== DATA SUPPLIED ==

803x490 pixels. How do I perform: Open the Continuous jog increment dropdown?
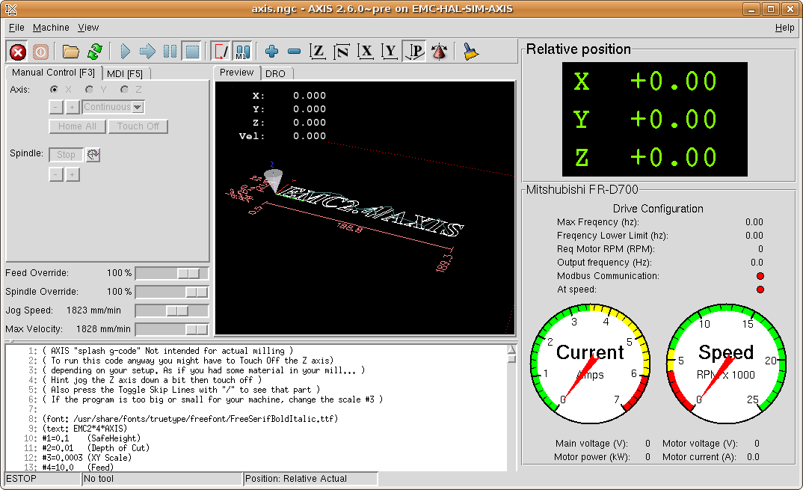(x=114, y=107)
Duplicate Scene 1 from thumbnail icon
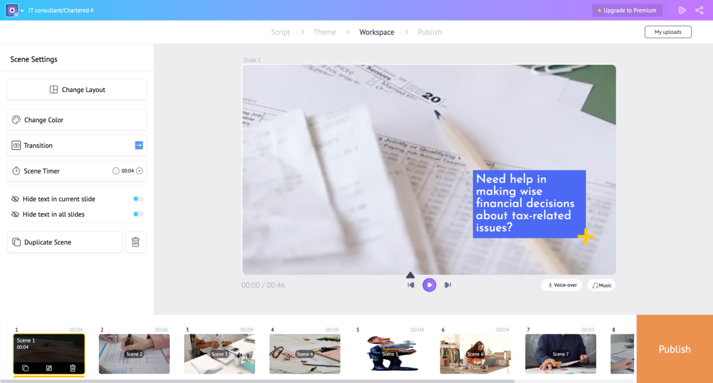The image size is (713, 383). coord(25,368)
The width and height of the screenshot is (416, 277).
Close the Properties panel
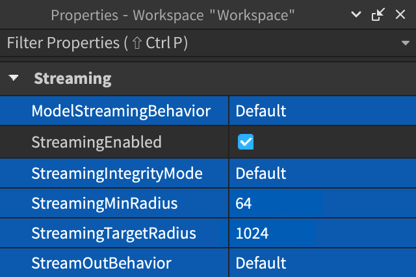tap(400, 15)
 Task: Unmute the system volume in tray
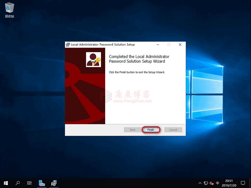pyautogui.click(x=211, y=183)
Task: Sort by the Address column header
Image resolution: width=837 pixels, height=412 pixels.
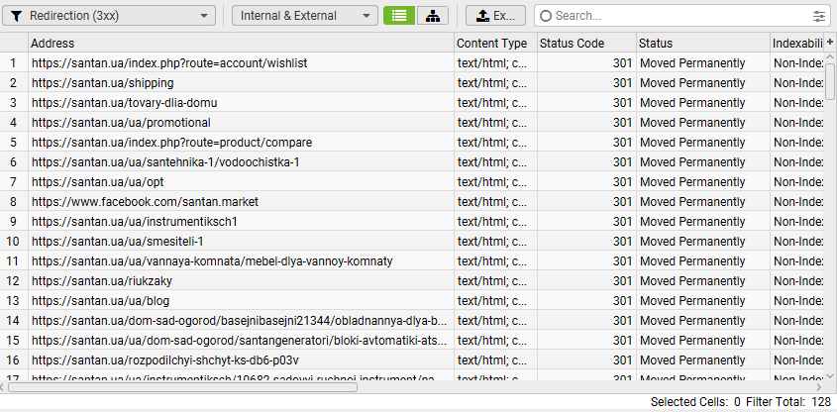Action: [x=241, y=44]
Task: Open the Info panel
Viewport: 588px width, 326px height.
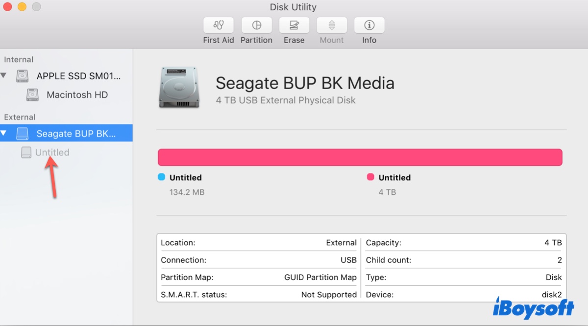Action: [369, 29]
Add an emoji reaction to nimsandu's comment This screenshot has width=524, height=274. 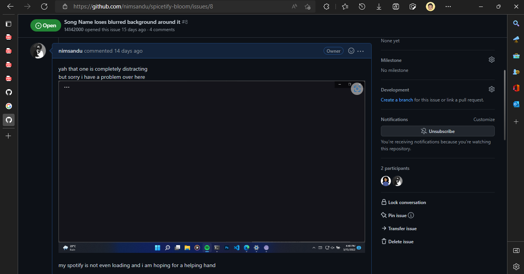351,50
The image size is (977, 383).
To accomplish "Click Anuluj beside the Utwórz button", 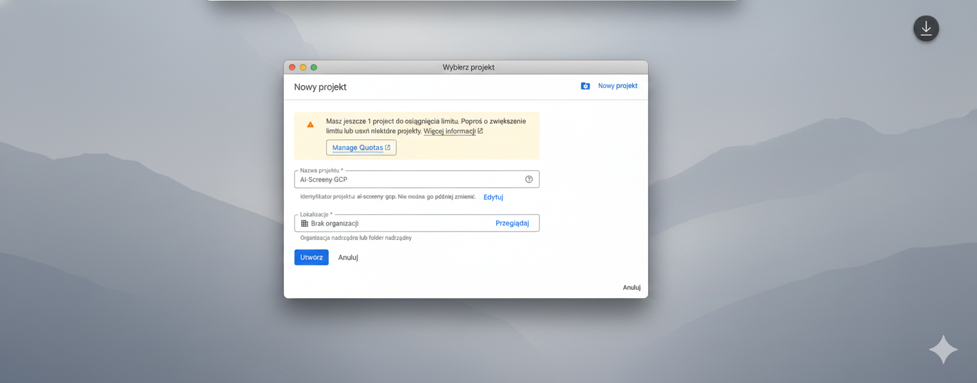I will pyautogui.click(x=348, y=257).
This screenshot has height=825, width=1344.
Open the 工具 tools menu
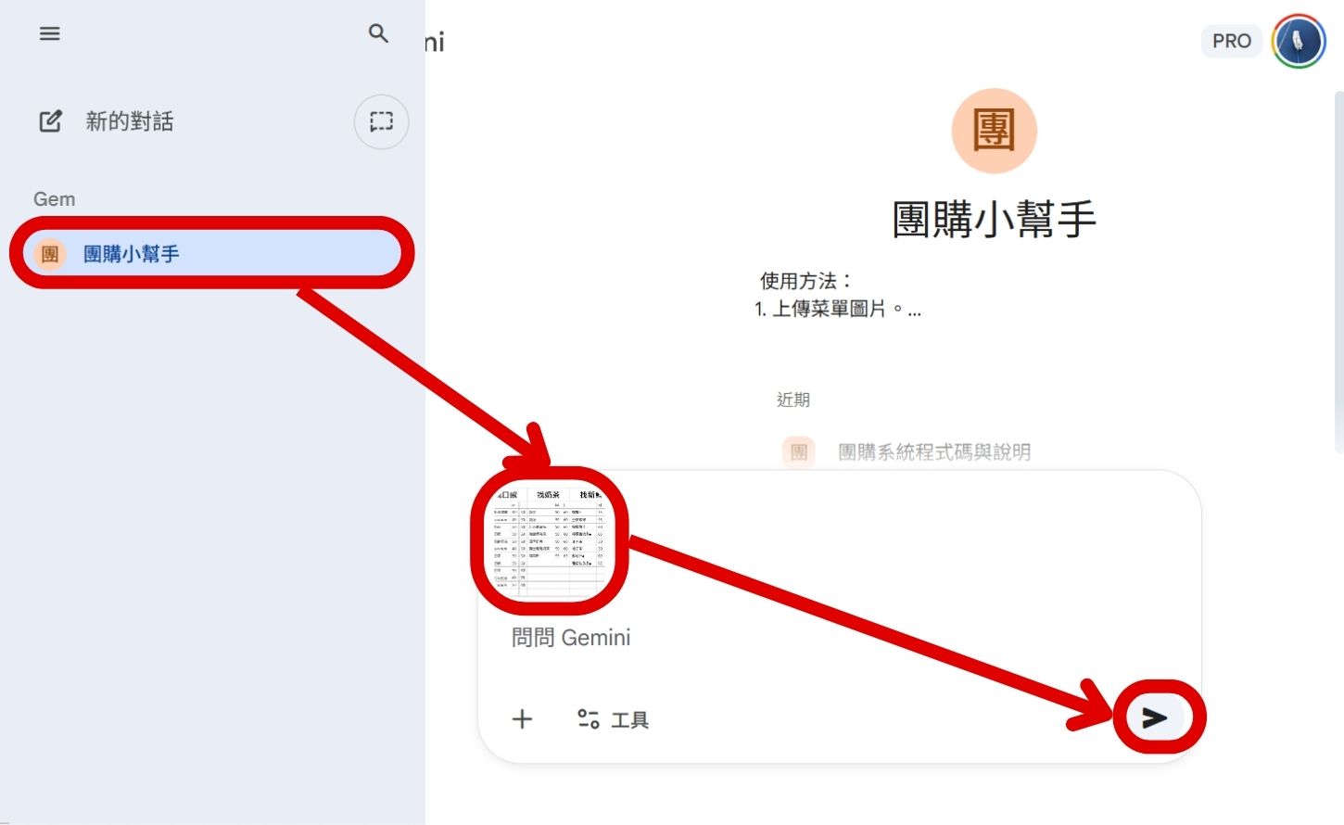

===

:: WORK REQUEST ::
The expected output is the lines from the line that contains "This screenshot has height=825, width=1344." through the last line of the material, reproduced exactly, with both ends present and pictures absent.

:: EXERCISE SOLUTION ::
This screenshot has height=825, width=1344.
Open the 工具 tools menu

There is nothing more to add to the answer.